The Contradictory Motivation Article

It’s funny, because I’ve spent a fair bit of time kicking motivation in the balls across these articles.

Not because motivation is useless. It isn’t. Motivation can be brilliant. It can pick you up when you’re flat, shove you forward when you’re wobbling, and give you that little surge at exactly the right moment. It can feel like a turbo boost, which is basically what I understand from the deeply serious documentary series, The Fast & Furious.

The problem is not motivation itself.

The problem is expecting motivation to carry the whole transformation.

That’s where I think a lot of us get it wrong. We treat motivation as if it’s the foundation, when really it’s more like acceleration. It can help you move faster, but it won’t build the road. It won’t steer the car. It won’t change the tyres, check the engine, pay the insurance or stop you driving directly into a metaphorical ditch full of Twix’s.

Discipline and standards have to do the heavier work. They are what remain when the feeling disappears. They are the boring, unglamorous, annoyingly necessary parts of change. Motivation is more exciting. It has better lighting. It feels good. It makes you want to act. The trouble is, it’s also unreliable as hell.

So, being a contradictory old bugger, is motivation a good foundation?

Yes.

And no.

Helpful, I know. Put that on a mug.

Motivation Isn’t the Enemy

We have a complicated relationship with motivation. When you need it most, it often escapes you. When you’re tired, sore, ashamed, stressed, hungry or staring into the fridge like it might whisper the meaning of life, motivation is usually nowhere to be found. It has gone out. Probably with the version of you who definitely wasn’t going to eat badly again this week.

But when you’re already moving, when things are going well, when you’ve done the workout, written the thing, eaten better, walked further, slept properly or simply not made today harder than it needed to be, motivation can suddenly appear in bucket loads.

What the actual fuck.

Why do that to us?

You’d think motivation would show up at the hard bit. You’d think it would arrive when you’re at your weakest, slap you across the face, hand you a bottle of water and say, “Come on, big man, we’ve got standards to live by.” But no. Motivation often waits until you’ve already started. It’s like a mate who turns up after you’ve moved the sofa, then claims teamwork.
========================================================================
| Instructions |
A. According to the motivation article, what is motivation really more like, rather than the foundation?
B. For each statement, decide whether it agrees with the motivation article and answer yes or no, quoting the deciding words. (i) Motivation is useless. (ii) Discipline and standards have to do the heavier work. (iii) Motivation often waits until you have already started.
C. Output the passage of the motivation article that begins at the words "We have a complicated", and stop after "in bucket loads.".

| Records supplied |
========================================================================
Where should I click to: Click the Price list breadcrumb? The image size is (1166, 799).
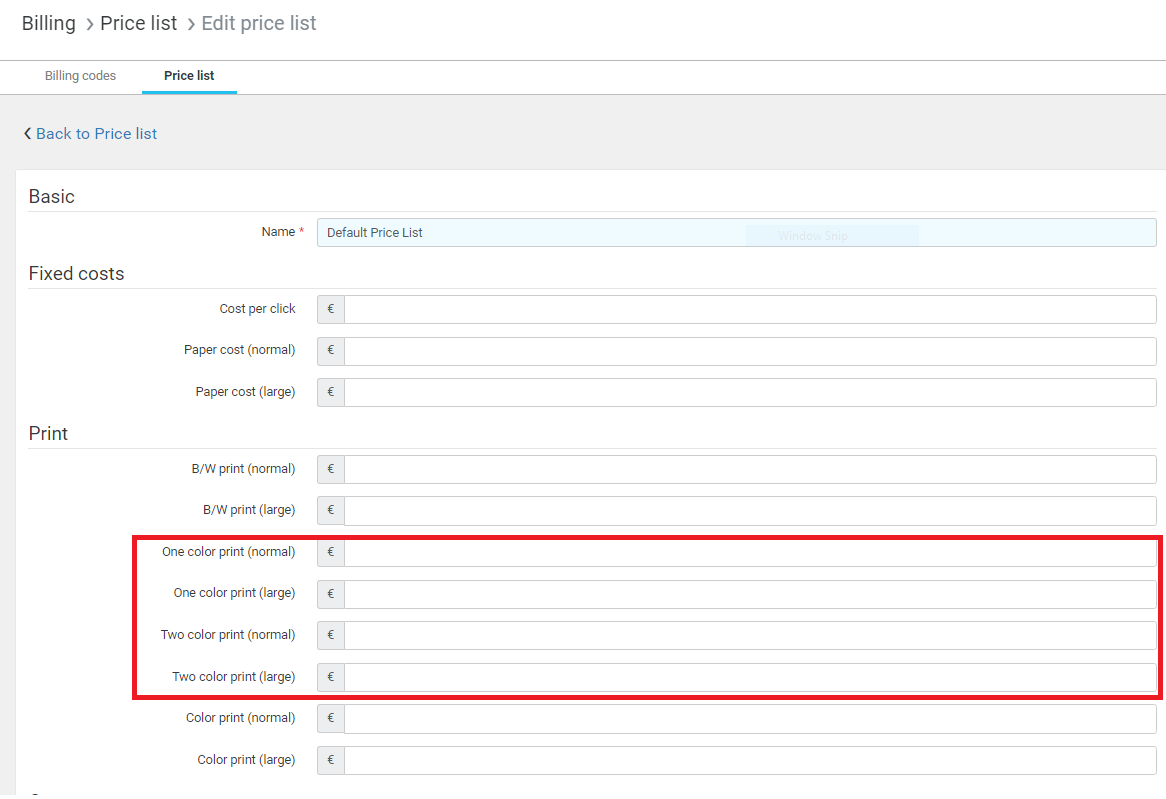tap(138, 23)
========================================================================
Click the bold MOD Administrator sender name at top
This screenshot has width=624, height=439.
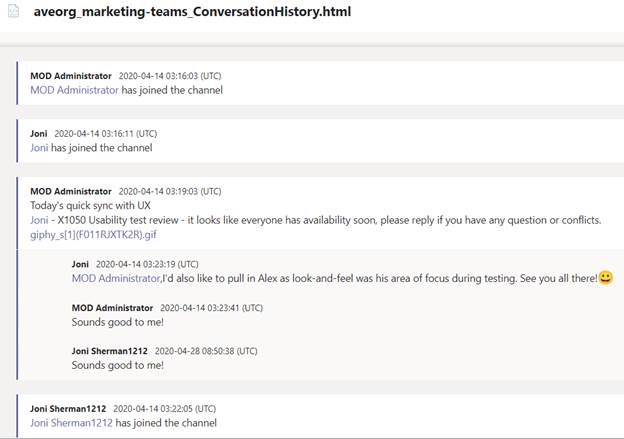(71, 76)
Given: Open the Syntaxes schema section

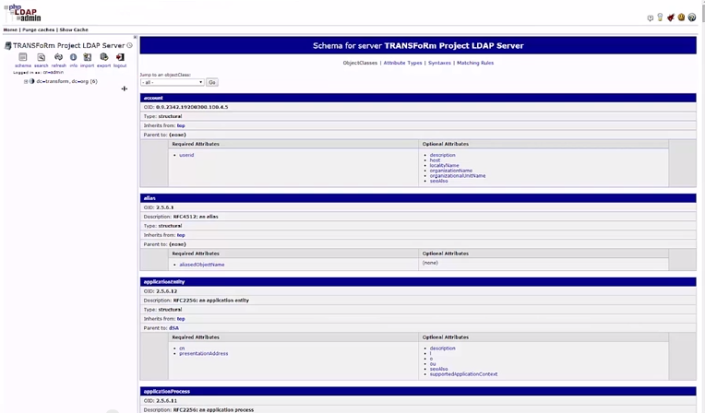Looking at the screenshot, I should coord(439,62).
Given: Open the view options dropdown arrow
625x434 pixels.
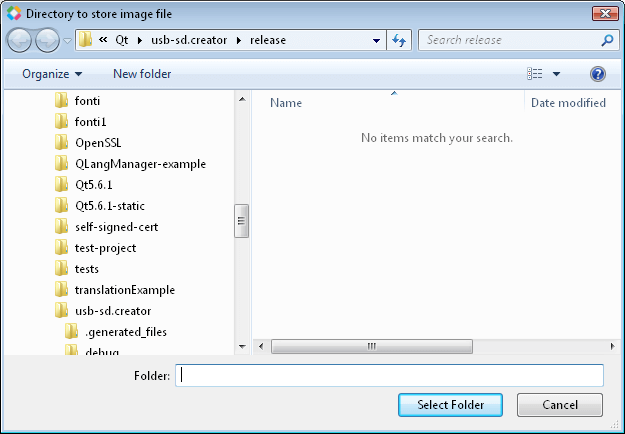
========================================================================
| Solutions for each task |
A. Acceleration.

B.
(i) No: "Not because motivation is useless. It isn’t."
(ii) Yes: "Discipline and standards have to do the heavier work."
(iii) Yes: "Motivation often waits until you’ve already started."

C.
We have a complicated relationship with motivation. When you need it most, it often escapes you. When you’re tired, sore, ashamed, stressed, hungry or staring into the fridge like it might whisper the meaning of life, motivation is usually nowhere to be found. It has gone out. Probably with the version of you who definitely wasn’t going to eat badly again this week.

But when you’re already moving, when things are going well, when you’ve done the workout, written the thing, eaten better, walked further, slept properly or simply not made today harder than it needed to be, motivation can suddenly appear in bucket loads.